Stars are natural fusion reactors, glowing with the energy released when hydrogen is fused to form helium atoms. Once massive stars burn off all their hydrogen, they begin to convert helium into heavier elements through a more energetic fusion reaction, causing powerful stellar winds. Rushing at speeds of more than 150,000 kilometers per hour, these winds carry the outer layers of the star with them, throwing huge volumes of gas and dust into space.

This gas glows with infrared radiation, the same type of light that JWST detects. Astrophysicists have created an impressive image by combining data from two JWST instruments, a near-infrared camera (NIRCam) and a mid-infrared (MIRI) instrument. The Hubble Space Telescope, which predominantly collects light in the optical range, has taken pictures of WR 124 before, but the JWST observations show the star’s growing nebula in stunning new detail.

“Personally, the most exciting part of this image is that we are capturing a rare phenomenon, i.e. a Wolf-Rayet star, at a level of detail that can only be achieved with JWST,” says Macarena Garcia Marin, an astrophysicist. The European Space Agency, which works with MIRI.

Only massive stars can go through the Wolf-Rayet phase, and not all of them. Astronomers have calculated that there are only 1,000 Wolf-Rayet stars in our galaxy—about one in every 100 million. The nearest one is about 1,000 light-years away in the star system Gamma Velorum, visible from the Southern Hemisphere. According to Moffat, Wolf-Rayet stars could be a million times brighter than the Sun. “What they lack in numbers, they make up for in light,” he adds.

“This dust is spreading into space and will eventually create planets. And that’s how we got here, really,” NASA astrophysicist Amber Strone said during a panel discussion at the 2023 South by Southwest conference in Austin, Texas, where the image was first unveiled. “I think this is one of the most beautiful concepts in all of astronomy.”

But while we are all made of stardust, there seems to be a lot more to the universe than scientists can explain with a simple cataloging of obvious sources. “It’s always exciting to be in science when our theories don’t match up with our observations — and that’s where we are right now with the dust,” Strawn says. These detailed pictures of the decoupling of a dying star as it forges heavy elements and produces copious amounts of dust could help scientists refine their understanding of this underlying process.

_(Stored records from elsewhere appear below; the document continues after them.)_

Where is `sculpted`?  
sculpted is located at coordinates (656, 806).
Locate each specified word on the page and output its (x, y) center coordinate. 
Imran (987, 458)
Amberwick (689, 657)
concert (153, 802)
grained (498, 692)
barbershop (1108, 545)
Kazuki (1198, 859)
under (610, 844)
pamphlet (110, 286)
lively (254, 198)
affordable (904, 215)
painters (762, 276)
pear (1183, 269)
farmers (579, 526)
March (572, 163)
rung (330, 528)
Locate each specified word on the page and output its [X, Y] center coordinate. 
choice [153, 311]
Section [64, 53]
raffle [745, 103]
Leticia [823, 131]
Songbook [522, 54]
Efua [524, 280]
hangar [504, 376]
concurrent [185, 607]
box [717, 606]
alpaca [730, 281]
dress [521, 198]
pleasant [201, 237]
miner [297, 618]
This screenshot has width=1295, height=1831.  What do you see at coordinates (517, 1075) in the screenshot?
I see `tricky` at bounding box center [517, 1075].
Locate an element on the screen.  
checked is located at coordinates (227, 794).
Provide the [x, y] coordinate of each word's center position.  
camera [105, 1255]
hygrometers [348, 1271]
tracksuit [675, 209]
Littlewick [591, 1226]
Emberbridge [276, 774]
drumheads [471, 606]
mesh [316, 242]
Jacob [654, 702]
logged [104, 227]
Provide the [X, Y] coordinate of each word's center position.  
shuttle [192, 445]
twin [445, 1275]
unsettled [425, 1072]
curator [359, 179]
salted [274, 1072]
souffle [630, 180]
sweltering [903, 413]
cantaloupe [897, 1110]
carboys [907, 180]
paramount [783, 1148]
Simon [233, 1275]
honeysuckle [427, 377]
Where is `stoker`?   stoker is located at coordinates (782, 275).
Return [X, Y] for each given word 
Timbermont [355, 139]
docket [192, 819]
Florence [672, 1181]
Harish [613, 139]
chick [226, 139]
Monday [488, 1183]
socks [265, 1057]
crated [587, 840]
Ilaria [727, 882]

Someday—thousands or even millions of years from now, but essentially tomorrow on a galactic scale—WR 124 will explode in a spectacular supernova. In addition to a large amount of dust and heavy elements, a black hole may remain after the explosion. But physicists don’t have a good way to predict this with certainty. Moffat suggests that the supernova remnant could instead turn into a neutron star, the last stop before the collapsing star reaches the ultimate oblivion of a black hole. Without a glimpse from some observatory that remains for us in the distant future, we may never know what will happen to WR 124. But in any case, its ultimate fate remains the same, written in stars and planets that are still not formed from his generous gift of cosmic dust.